▸ **Page**:
Fuente: Matthew Henry’s Whole Bible Commentary

JOB – CHAPTER 17

JOB’S REPLY TO ELIPHAZ CONTINUED

Verses 1-16: .

Verse 1 is a further lament of Job that breath is corrupt, meaning his spirit is broken. He states that his days are extinct, like a light that has burned out; and he adds that the graves, (plural) to heighten the force, await his soon coming, Psa 88:3-4; Psa 31:12; Psa 42:7.

Verse 2 adds “are there not mockers with me?” instead of friends who show compassion? Job further asks if his age does not continue in their provocation. Are not his pretended friends repeatedly “poking” him, gouging him in the eye, provoking him with their unkind and unfounded accusations? he inquires, 1Sa 1:6. They were.

Verse 3 is a direct address of Job to the Lord to “laydown,” or become his pledge of security of his innocence, since his pretended friends had become his prodding adversaries. Ancient litigating parties had to lay down a sum before a trial. Job asks who it is that will strike hands with him, be his mediator-friend in his trial? Who, other than God, could do this for me? Job asks, Psa 119:122; Pro 6:1; Pro 17:18; Pro 22:26; Heb 7:22.

Verse 4 declares that the Lord had surely hid or withheld their heart (affections and intellect) of his friends from comprehending truth. Therefore he calls upon the Lord not to exalt them, or permit them to conquer in their dogged condemnations against him, Isa 6:9-10.

Verse 5 declares that one who engaged in, delivered up flattery to his friends, even the eyes of his children shall fail, as a matter of just, legal retribution, in the lives of his offspring, Exo 20:5; Gal 6:7-8.

Verse 6 declares that God has made him (Job) to be a byword of the people, as if he had been a superlative sinner, to earn the calamity and affliction that had come to him, Deu 28:37; Psa 69:11. And before the people he had now, with the accusations of his feigned friends, become as a tabret, an object of disgust, to be spit upon, in the face, Num 12:14; Mat 5:22.

Verse 7 adds that Job’s eye or vision was dim by reason of his deep and extended sorrow. And all his members, the members of his body, and even his thoughts, had come to be as a shadow, weakened and dim. For when one member suffers, all suffer, or are affected hurtfully, 1Co 12:26; Psa 6:7; Deu 34:7.

▸ **Data excerpt**:
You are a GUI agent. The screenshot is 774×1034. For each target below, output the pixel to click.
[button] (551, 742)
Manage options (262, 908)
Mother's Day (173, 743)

▸ **What this exercise asks**:
**a.** According to the Job 17 commentary, what did ancient litigating parties have to do before a trial?
**b.** Carry the Job 17 commentary forward past its last sentence.

▸ **Responses to the tasks**:
**a.** They had to lay down a sum.

**b.**
Verse 8 contends that “upright” men should be astonished at his unmerited suffering, especially as attributed to hypocrisy and concealed sin in his life, as held by the three friends. An upright person, falsely accused, can but feel indignantly toward his false accusers. This was Job’s contention, because the most wicked prospered, as well as the righteous; And that without suffering as he had suffered. The innocent so accused should be stirred up against his ungodly, hypocritical accusers Job asserts, as he perhaps “eye-balled” these feigned wise friends, as set forth Psalms 37, 83.

Verse 9 declares that the truly righteous person would hold faith in God through all his misfortune. From the example of Job’s suffering and victory the afflicted should not grow bitter. The one who suffers with “clean hands,” being innocent of any grave sin, should gain courage, like a warrior, a soldier in battle, till the victory is won, Isa 40:30-31; Php_1:14. See also Psa 81:7; Psa 81:11; Pro 4:18; Pro 14:16; 1Pe 1:5; 1Jn 2:19; Psa 24:4; Psa 26:5.

Verse 10 addresses the three pretended friends of Job. He advises them that in spite of their proverbial platitudes, and feigned wisdom in their wave after wave of speeches of folly, he cannot detect a wise one among them, Job 6:29. So, like Paul later advised, he received their babbling as one should that of a moron. He tolerated it, but did not let it be his guide, 1Co 3:18-20; Job 5:13.

Verses 11, 12 recount Job’s lament that his life was fast ebbing away, was almost gone, his days were nigh end, broken off as the threads of a bolt of cloth are cut off from the loom, Isa 38:12. Even the thoughts of his heart, his fondest hopes, former days have now faded and gone, as possession from his soul, Job 7:6; Job 9:25; Isa 38:10. He adds that “they,” his friends, would change the night into day, telling him that prosperity and light would return to him, if he would only confess guilt and hypocrisy he did not have. His view was that the light of life was now short, because of fast falling shadows of darkness, Job 13:4.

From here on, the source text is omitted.